Mas vamos continuar. Agora vamos fazer uma inspeção dos resíduos da análise para ver quanto elas fogem das premissas da regressão, mas também poderia ser da análise de variância.
A primeira linha de comando par(mfrow=c(2,2), vai dividir a sua janela de figuras (os plots) em quatro partes (duas linhas duas colunas, por isso o c(2,2))

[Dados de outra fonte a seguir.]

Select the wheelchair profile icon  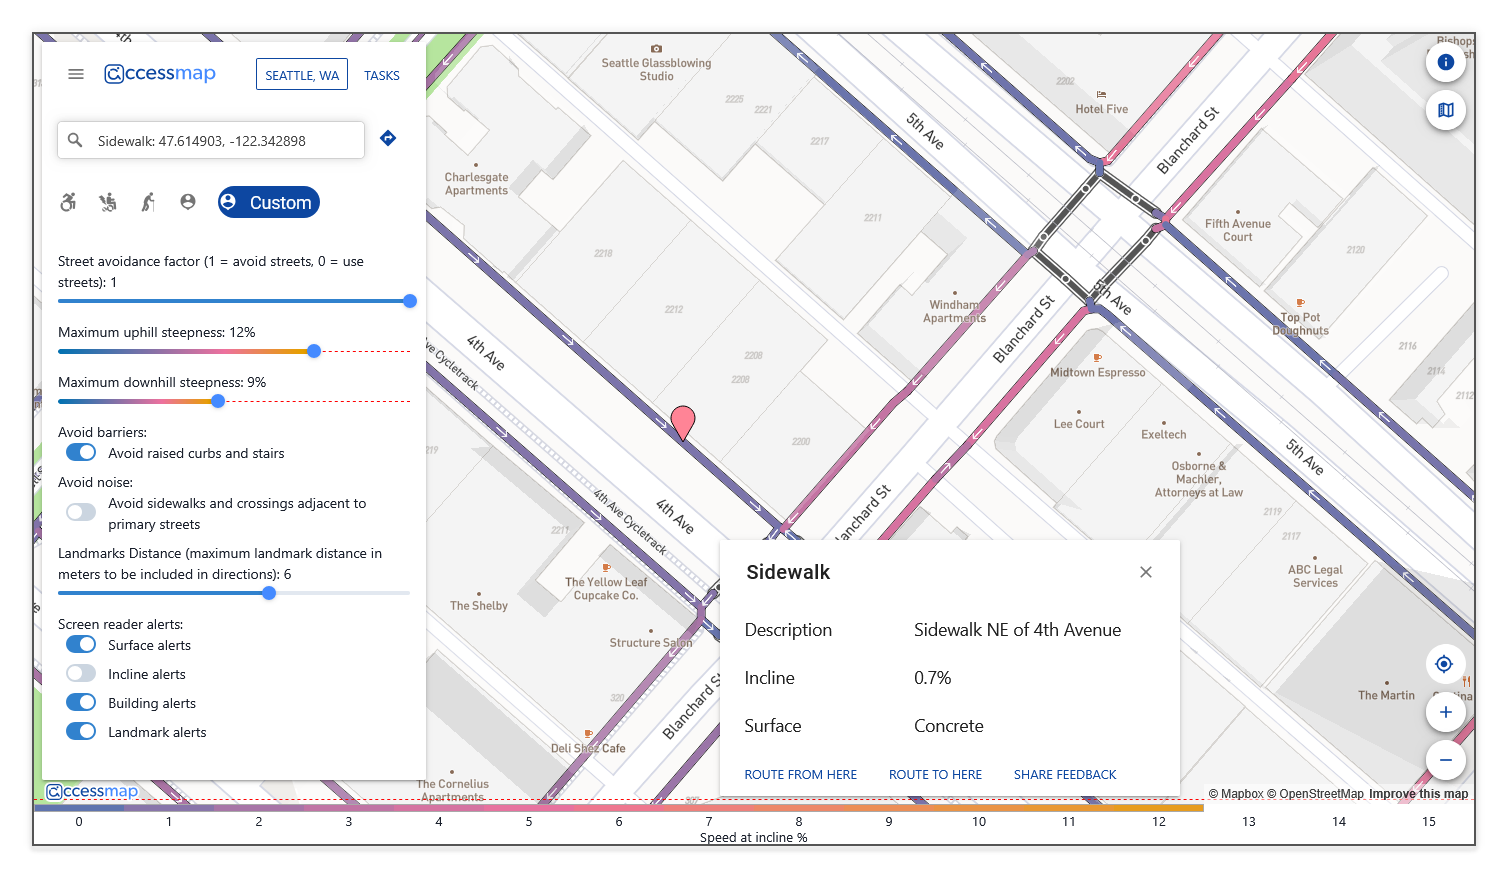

A seguir é dado o comando plot no objeto minha.regressao1 e minha.regressao2 - note que é a função plot é aplicada a um objeto que é o resultado de um modelo (no caso a regressão), e não a variáveis como visto antes.
par(mfrow=c(2,2))
plot(minha.regressao1)
plot(minha.regressao2)
Em síntese, o modelo Reg1 é adequado para os dados, a análise de regressão pode ser interpretada, já para Reg2, o modelo de regressão linear utilizado não é adequado para descrever os dados.
Como dito, os mesmos diagnósticos podem ser efetuados apra a Análise de Variância, a diferença é que, ao invés dos dados serem distribuídos ao longo do eixo y (exceto no Q-Q plot), estes estão agrupados nos diferentes níveis das variáveis categóricas. Abaixo veja o mesmo diagnóstico mas com o modelo de anova, a interpretação é a mesma.
minha.anova2<-lm(CW~sp*sex, data=crabs)
par(mfrow=c(2,2))
plot(minha.anova2)
Estes diagnósticos, obtidos através da plotagem dos resíduos dos modelos são inspeções visuais que indicam quão adequada é a análise para os dados fornecidos. Não existe um valor mágico mas sim um gradiente de qualidade. Nos casos onde a análise é inadequada há outras soluções como: (1) transformar os dados antes de realizar a análise, (2) fazer análises que trabalham com outros tipos de distribuição diferentes da normal ou que permitam variâncias muito distintas. Mas isso é assunto para outra aula.